Vero è che i giudici salvano Niccolò e Michela perché era veramente assurdo che lei rimanesse e loro venissero eliminati (così come lo è il fatto che sia uscita dopo Deborah, così come Alberto, Alice, Filippo e Nicolò.
In ogni caso la sua cucina era come le sue risposte: sempre qualcosa di troppo e sbagliato. Che fosse un ingrediente, una preparazione o una parola detta male.
La pubblicità di Pechino Express 3
Sono un fan del format e di Costantino Della Gherardesca. E pure di Fru, peraltro, per cui provo un’attrazione importante come attore e pure come uomo.
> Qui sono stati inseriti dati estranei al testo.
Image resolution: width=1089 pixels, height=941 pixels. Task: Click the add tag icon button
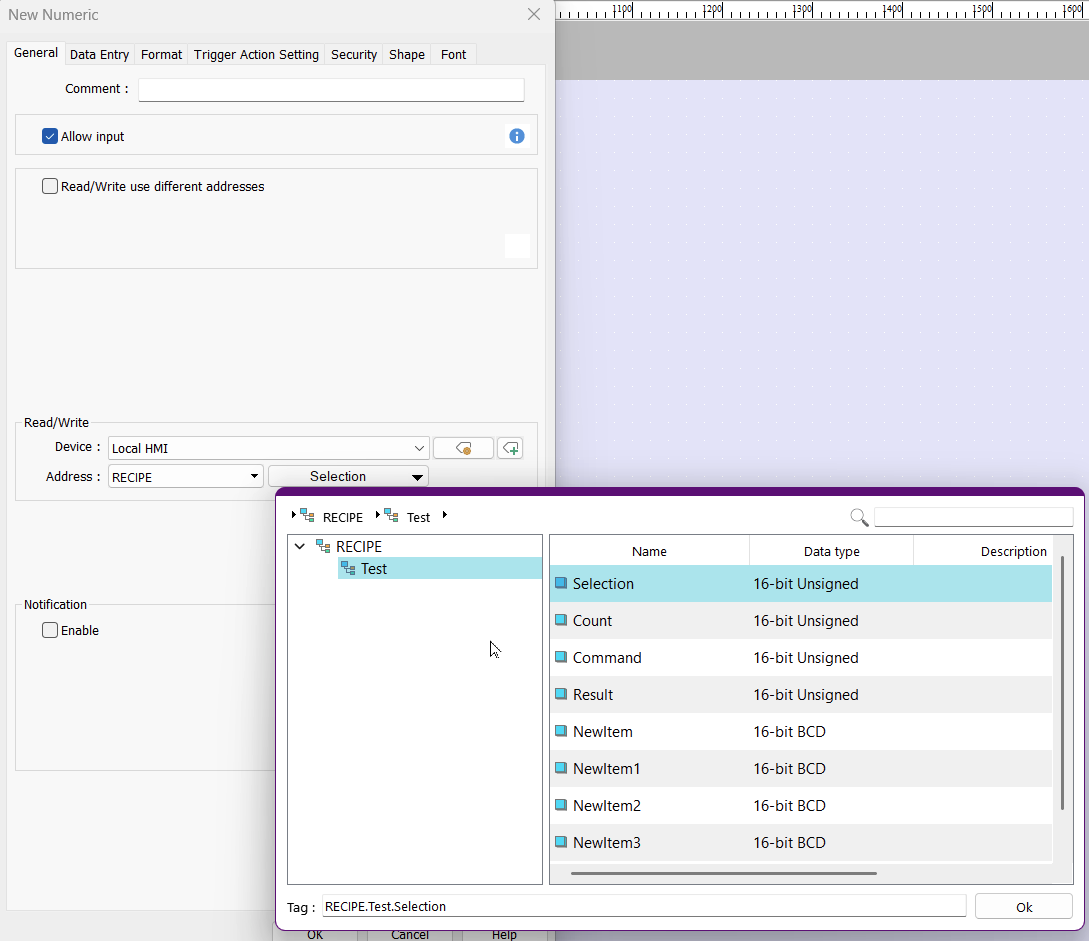tap(510, 448)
Ma ciò non toglie che lo spot che passa durante il talent voglia essere simpatico e brillante, ma è solo terribilmente cringe. E per questo forse svilupperemo una sindrome di Stoccolma nei suoi confronti. No, non credo (ma poi, hai Fabio Caressa, ma mettili su un campo e fai una telecronaca!).
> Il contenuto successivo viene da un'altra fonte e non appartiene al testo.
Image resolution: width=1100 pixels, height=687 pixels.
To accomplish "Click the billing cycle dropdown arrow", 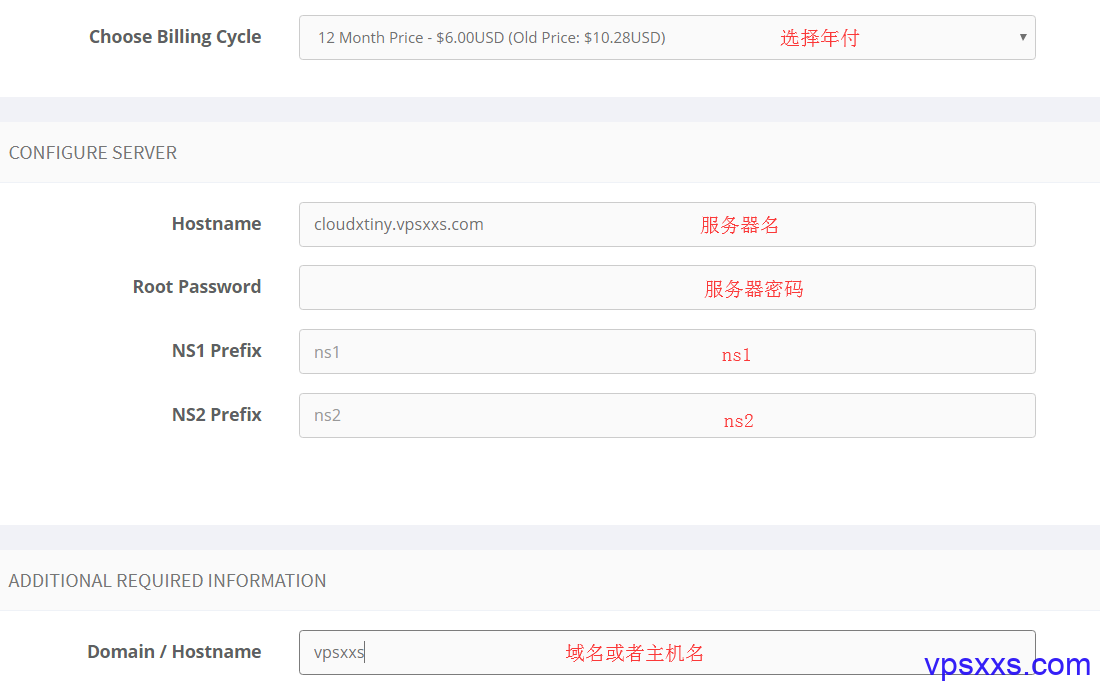I will pyautogui.click(x=1023, y=37).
Gli occhiali dei critici cinematografici 2
Simpatici, brillanti, capaci. Ma che Steve Della Casa sia il più furbo dei tre lo capisci dal fatto che rifugge ogni cliché del critico. Non si abbandona a disquisizioni troppo dotte, ha un look sobrio e regala un paio di battute esilaranti.
Gli altri due pure fanno una gran figura, ma cascano sugli occhiali. Quelli di Canova ci sconcertano, essendo il nostro un maestro di stile che ha tenuto in vita l’industria dell’abbigliamento con le vendite dei colli alti scuri. Quella montatura rossa e quella forma non gli donano, sembrano davvero il vezzo di chi ha studiato così tanto l’immagine da osare troppo e male. O di chi li ha rotti un attimo prima e li ha ricomprati allo shop del Museo.
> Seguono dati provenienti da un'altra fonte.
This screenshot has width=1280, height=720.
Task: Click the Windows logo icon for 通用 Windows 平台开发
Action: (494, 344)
Più sul classico quelli fumée di Ferrari, che però sembrano usciti da una caricatura. Di Alessandro Borghese.
Ma in verità, non avendo portato giacche con le toppe ed essendo troppo pettinati, dovevano lasciare all’immaginario collettivo qualche riferimento rassicurante. Si rischiava, altrimenti, di deludere i pregiudizi del mondo nei confronti della nostra categoria.
I ravioli cinesi ripieni di ossobuco 1
Passino i supplì alla coda alla vaccinara, ma se Bruno Barbieri non ha mentito, questo street food è blasfemo oltre che demenziale. Bruno, confessa, ci prendevi in giro, altrimenti è il caso di attivare il tribunale per i diritti umani. Ovviamente se esistono li mangerò fino a fare indigestione. Ma indignandomi.